● **Written task A**
In the forum thread, what speed-up does Steve report for the standard LAMMPS benchmarks on 8 procs?
● **Written task B**
Set down everything in the forum thread from "[lammps-users] gigabit ethernet" down to "frequencies ab initio).", word for word.
● **Written task C**
Which names are signed at the end of posts in the forum thread?

[lammps-users] gigabit ethernet and multi-core performance

Hi lammps users,

I'm building a cheap linux cluster that will be primarily for running MD
simulations with lammps. The system I'm looking at is a series of dual
quad-core processors connected with gigabit ethernet. Does anyone have any
experience with this kind of system and running lammps?

My impression is that the multi-core processors are great until you start to
choke the shared memory bus, but it doesn't seem like MD is really memory
intensive (as opposed to say, calculating vibrational frequencies ab initio).
So even with the multiple-cores you'll still be limited by the number of
interconnects, is that right? Following that, does anybody know how many
gigabit interconnects you can go up to and still get good scaling?

Thanks a lot,
Andrew Stack

Andrew,

I have built clusters in the past, but they were dual processor single and
dual core. The main problem is that most of your processes will want to
talk to their neighbors. This means that the more processes run on one
machine, the more data has to go over your ethernet connection. I think you
still will be OK. It might not scale as nice as a single processor single
core machine when external communication is concerned, but the flip side is
that you will have more processes communicating internally, which typically
is faster.

Pieter

I've benchmarked LAMMPS on a dual quad-core desktop (8 procs total),
a Dell 690, and it does fine. About a 6x speed-up on 8 procs for
the standard LAMMPS benchmarks. You take a bit of a hit on
all 8 procs due to competing with the OS (Red Hat). Don't know
how it would perform on multiple such boxes connected via Ethernet
as that is very fast procs with a slow link.

Steve

Hi all.

● **Data section**

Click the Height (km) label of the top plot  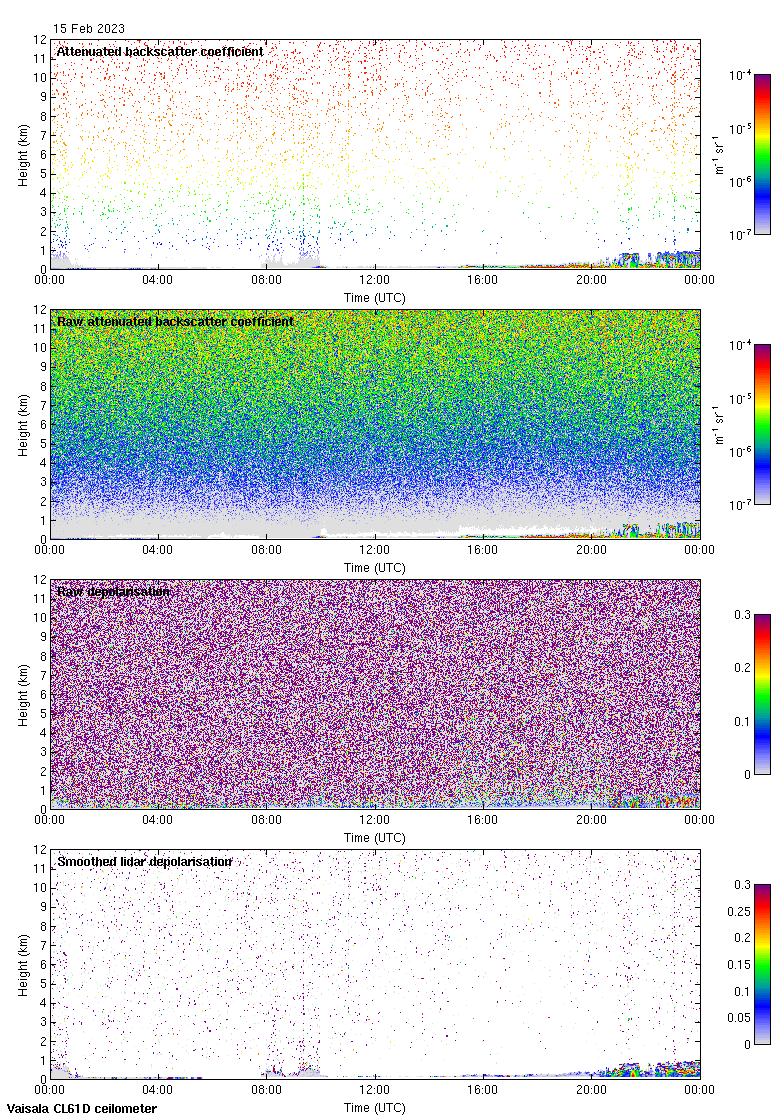(23, 154)
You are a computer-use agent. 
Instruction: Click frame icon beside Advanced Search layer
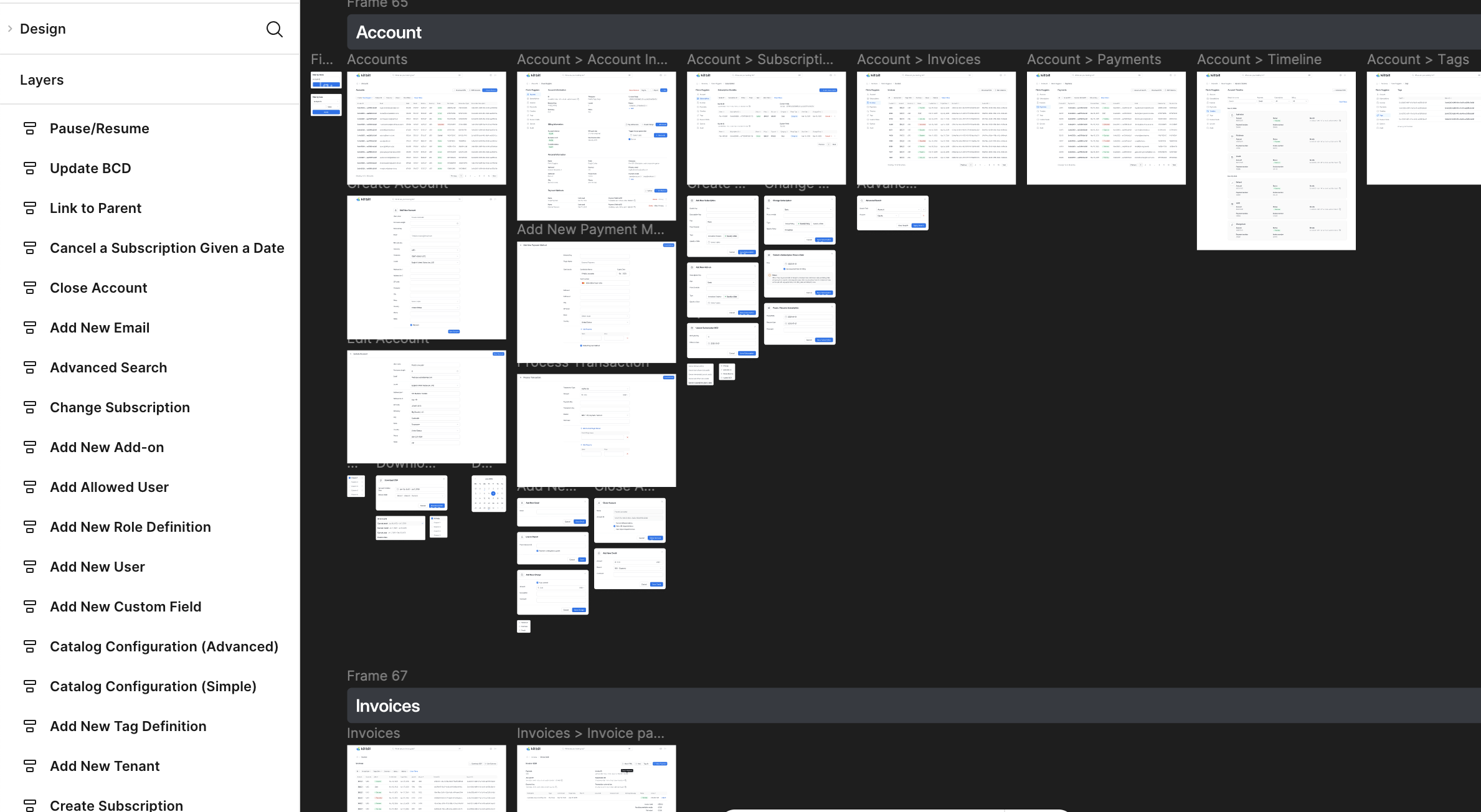pos(29,368)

● **Task response A**
About a 6x speed-up.

● **Task response B**
[lammps-users] gigabit ethernet and multi-core performance

Hi lammps users,

I'm building a cheap linux cluster that will be primarily for running MD
simulations with lammps. The system I'm looking at is a series of dual
quad-core processors connected with gigabit ethernet. Does anyone have any
experience with this kind of system and running lammps?

My impression is that the multi-core processors are great until you start to
choke the shared memory bus, but it doesn't seem like MD is really memory
intensive (as opposed to say, calculating vibrational frequencies ab initio).

● **Task response C**
Andrew Stack, Pieter, Steve